Allos Therapeutics Inc. is raising $54 million to fund development of its late-stage cancer compounds.

The Westminster, Colo.-based company is selling 9 million shares at $6 per share. Net proceeds are expected to total about $50.5 million. Allos' stock (NASDAQ:ALTH) gained 32 cents Tuesday to close at $6.35.

The funds will be used primarily for one of the late-stage compounds, PDX (pralatrexate), a small-molecule agent designed to inhibit dihydrofolate reductase, a folic acid-dependent enzyme involved in the building of nucleic acid. Preclinical data suggested that PDX may have improved potency and toxicity characteristics versus methotrexate and other agents from that class.

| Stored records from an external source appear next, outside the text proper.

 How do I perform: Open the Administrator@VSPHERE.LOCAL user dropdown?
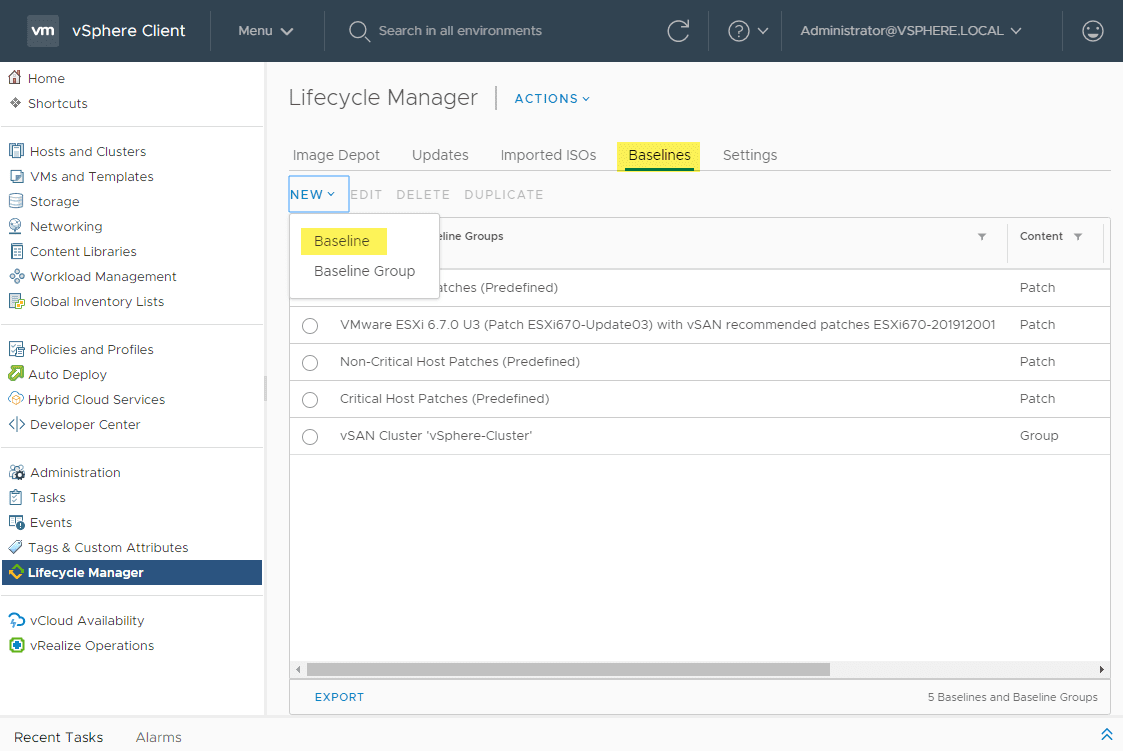click(910, 31)
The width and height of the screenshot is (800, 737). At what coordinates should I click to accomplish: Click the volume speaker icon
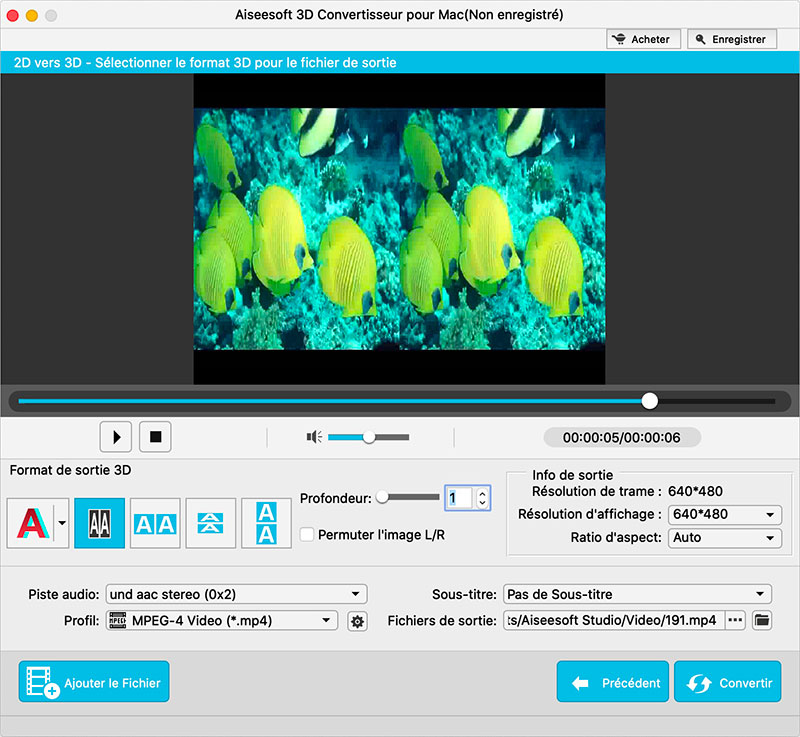pyautogui.click(x=313, y=437)
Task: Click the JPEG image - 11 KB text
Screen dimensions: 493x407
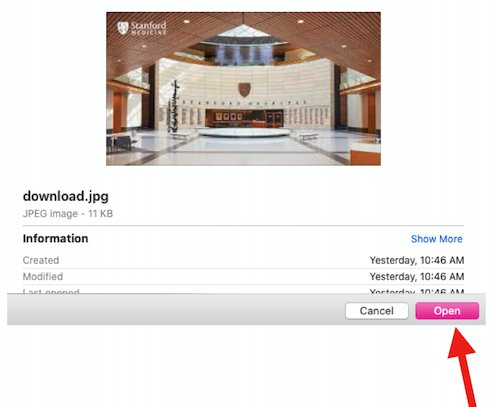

Allos began a pivotal Phase II trial of PDX in August under an FDA special protocol assessment in patients with relapsed or refractory peripheral T-cell lymphoma. The PROPEL trial is designed to enroll at least 100 patients. Monitors earlier this month recommended continuation of the study following an interim analysis.

"We expect to complete patient enrollment in the third quarter of 2008," Jennifer Neiman, manager, corporate communications at Allos, told BioWorld Today. She added that interim data on the first 35 patients in the PROPEL trial are expected in the second half of this year.

Allos' other late-state program is Efaproxyn, a small molecule designed to sensitize hypoxic, or oxygen-deprived, areas of tumors during radiation therapy. Allos in August completed enrollment of 368 patients in the pivotal Phase III ENRICH trial, which is testing the product as an adjunct to whole-brain radiation therapy in patients with brain metastases originating from breast cancer, a subgroup that showed benefit in a previous trial.

An earlier attempt at gaining marketing clearance for the product was met with an approvable letter from that FDA in June 2004 that said efficacy would have to be proved in the study focused only on the breast cancer group.

Final analysis from the ENRICH trial will begin following the occurrence of 282 patient deaths, which the company has said were expected to occur in mid-2007.

Neiman said Allos retains all rights to all its products, and intends to commercialize them itself in the U.S. "We see these as targeted markets that can be addressed with a specialty sales force," she said. A partner will be sought for Europe and other markets, she said.

Allos also is investigating PDX in a Phase I/II single-agent study in patients with relapsed or refractory non-Hodgkin's lymphoma and Hodgkin's disease. Interim data demonstrated encouraging responses, a result that led to the start of the PROPEL trial. PDX also is being studied in a Phase I trial, with vitamin B12 and folic acid supplementation, in patients with advanced non-small-cell lung cancer.

Allos' third clinical-stage product, RH1, is in a phase I trial in patients with advanced, refractory solid tumors. RH1 is a small-molecule agent believed to be bioactivated by the enzyme DT-diaphorase, or DTD, which is overexpressed in many tumors.

Allos reported having cash and equivalent of about $37.8 million at the end of September. Its net loss for the first nine months of 2006 was about $22 million. The company now has about 65.7 million shares outstanding.

In the new financing, Baker Brothers Life Sciences LP and affiliated funds were expected to purchase 3.3 million shares, which would give Baker and affiliates about 9.93 million shares, increasing its stake in Allos from about 11.7 percent to more than 15 percent.

Baker entered into a standstill agreement with Allos agreeing not to pursue, for four years, certain activities to change or influence control of the company. That agreement is contingent upon the closing of the financing, which was expected on Friday.

Merrill Lynch & Co. is sole bookrunner and lead manager in the offering. Banc of America Securities LLC is co-lead manager. JMP Securities LLC is co-manager.

In other financing news:

• Osprey Pharmaceuticals Ltd., of Montreal, secured $9 million in financing, including $6 million in tranched convertible debt from existing investors and $3 million in venture debt from MMV Capital, an arm of MMV Financial. The convertible debt placement was led by GeneChem Therapeutics Venture Fund and included Desjardins Capital Regional et Cooperatif, BDC Venture Capital and Western Technology Seed Investment Fund. Funds will be used to complete preclinical development and fund early clinical trials of its lead product candidate, OPL-CCL2-LPM, for patients with chronic kidney disease. OPL-CCL2-LPM is a leukocyte population modulator.

• IsoTis Inc., of Irvine, Calif., filed a registration statement for a proposed public offering of up to $45 million in stock. The lead underwriter is Thomas Weisel Partners LLC. William Blair & Co. is co-manager.